Cheng Wei, CEO of Didi Chuxing, speaks at the forum on September 8, 2017 / Didi Photo

Sharing economy in emerging markets

Unlike other business models, which are usually led by developed countries, emerging economies, such as BRICS member states, witness faster development in sharing economy.

The Chinese market reported about 3.45 trillion yuan revenue in 2016, marking a 103 percent year-on-year growth.

The Chinese market boasts more than 1,000 sharing economy platforms, according to data from China’s State Information Center.

Experts and entrepreneurs attributed the fast growth to the imbalance of resources and population in emerging markets during urbanization.

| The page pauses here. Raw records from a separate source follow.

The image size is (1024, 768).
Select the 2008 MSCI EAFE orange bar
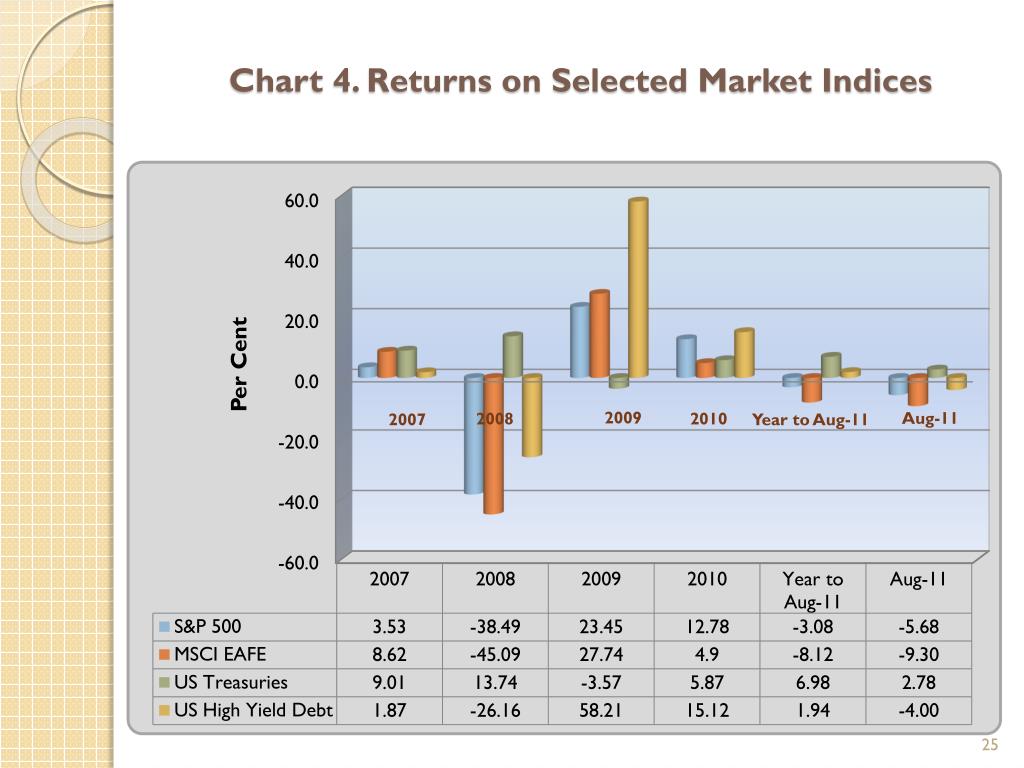click(494, 444)
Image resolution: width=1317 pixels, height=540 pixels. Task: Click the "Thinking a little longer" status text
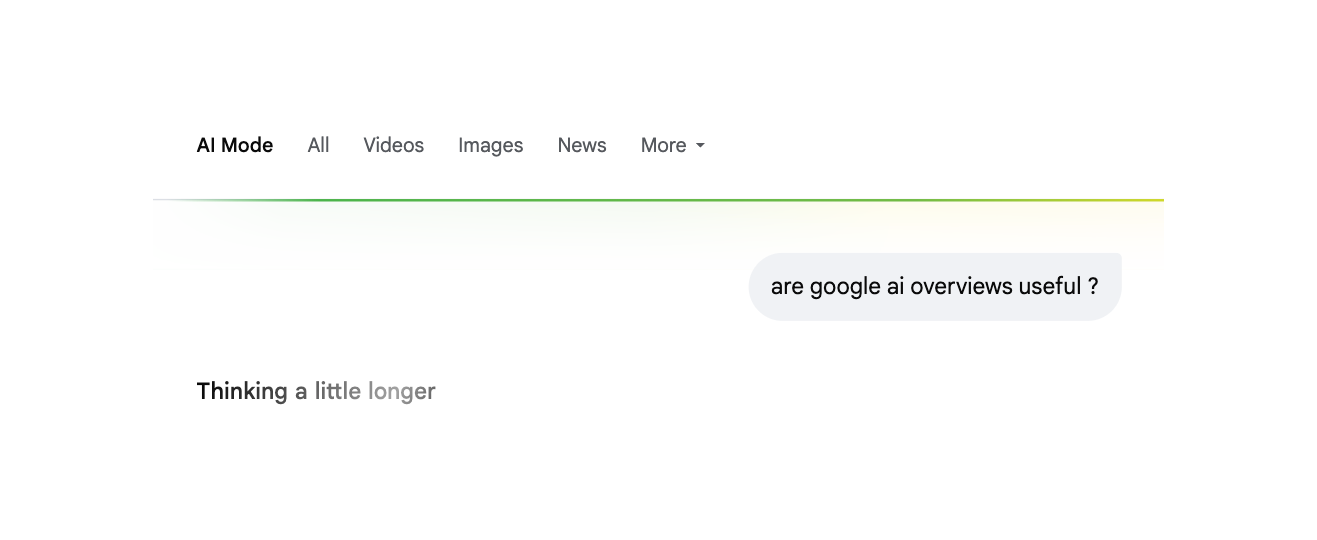[316, 391]
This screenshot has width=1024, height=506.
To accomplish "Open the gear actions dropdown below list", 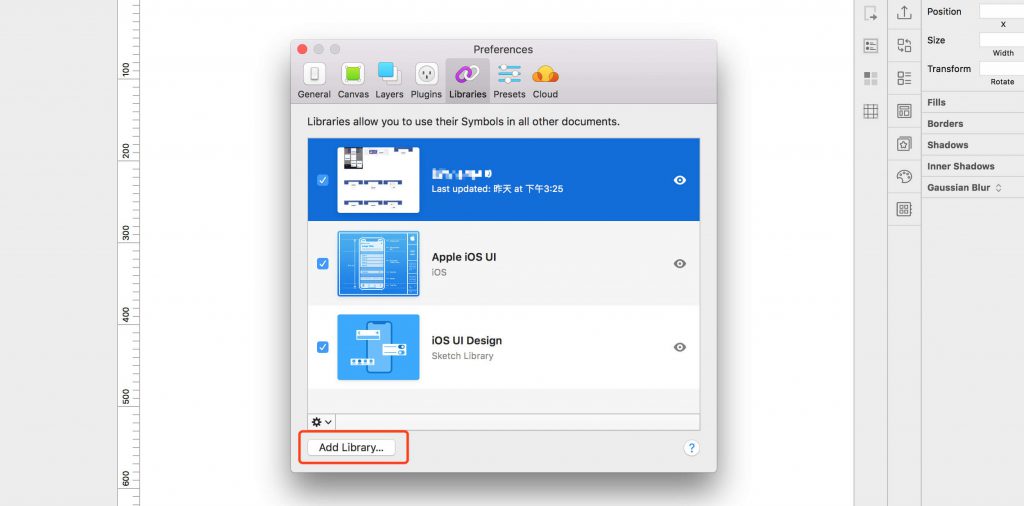I will pyautogui.click(x=321, y=422).
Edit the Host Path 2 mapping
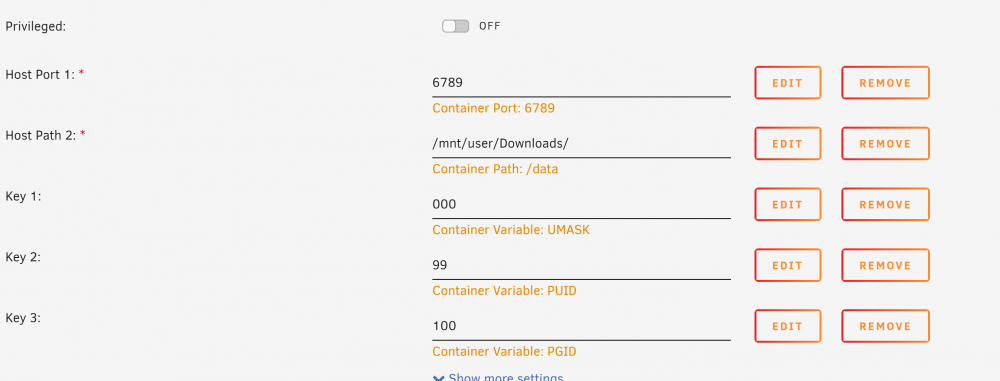This screenshot has width=1000, height=381. tap(788, 144)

The sharing economy can ease the imbalance of urbanization and agglomeration, Xue Zhaofeng, director of Institute of Law and Economics at Peking University said at the forum.

“What we need is not more cars but making better use of the cars we have now,” Pranay Jivrajka, founding partner of Ola, a ride-hailing service provider in India, said at the forum.

Vehicles are seen stuck in a traffic jam at an intersection after rains in Mumbai, India, August 29, 2017. /VCG Photo

India, the world's second most populous country, has a population of over 1 billion people but only with 20 million vehicles. Ola operates in more than 100 cities across the country, offering 16 different vehicles, including bike-taxis and rickshaws.

Brazil, the fastest developing market for ride-hailing only next to China and the US, has a slightly different situation.

With a population of 20 million, Sao Paulo has more than eight million vehicles. The excess car ownership has made daily transportation highly insufficient.

Meanwhile, insufficiency raises costs. The average spending on transportation in Brazil is about four times of that in Shanghai, Peter Fernandez, CEO of Brazil’s ride-hailing company 99, said at the forum.

Brazil's big cities are much more similar to those in China than the US in terms of car ownership penetration and average income, Fernandez said, noting working with BRICS countries, especially with China to help his company do a better job.

“This is the first time that the most advanced technology is used in China and Brazil and other BRICS countries before the US,” he said.

Expanding influence

The ride-hailing companies that attended the forum, including Ola, 99, Careem from the Middle East, Taxify in South Africa and Grab from Southeast Asia, all have received investment from Didi.

Didi is not the only Chinese sharing economy platform that is seeking overseas development.

Ofo, a bike-sharing service provider, started entering overseas markets last October and operates in nine countries other than China, including the US, UK, Kazakhstan and Singapore, Dai Wei, founder and CEO of Ofo said at the forum, noting China’s Belt and Road Initiative has strongly backed the company in overseas expansion.

An ofo bike on the street in Singapore on September 6, 2017/ VCG Photo

With the expansion of the sharing economy, the influence has also escalated.

The sharing economy offered 60 million jobs in China in 2016, compared with 50 million in 2015, official data showed.

However, in addition to more job choices being offered, the expanding sharing economy also required the government to adjust the social security system accordingly, Yang Weiguo, Dean of School of Labor and Human Resources, Renmin University of China, said at the forum.

There is an urgent need to explore building a new social security system based on individual business transactions, instead of your employer, he said, noting it is essential to protect workers, especially the vulnerable when the economic structure is changing.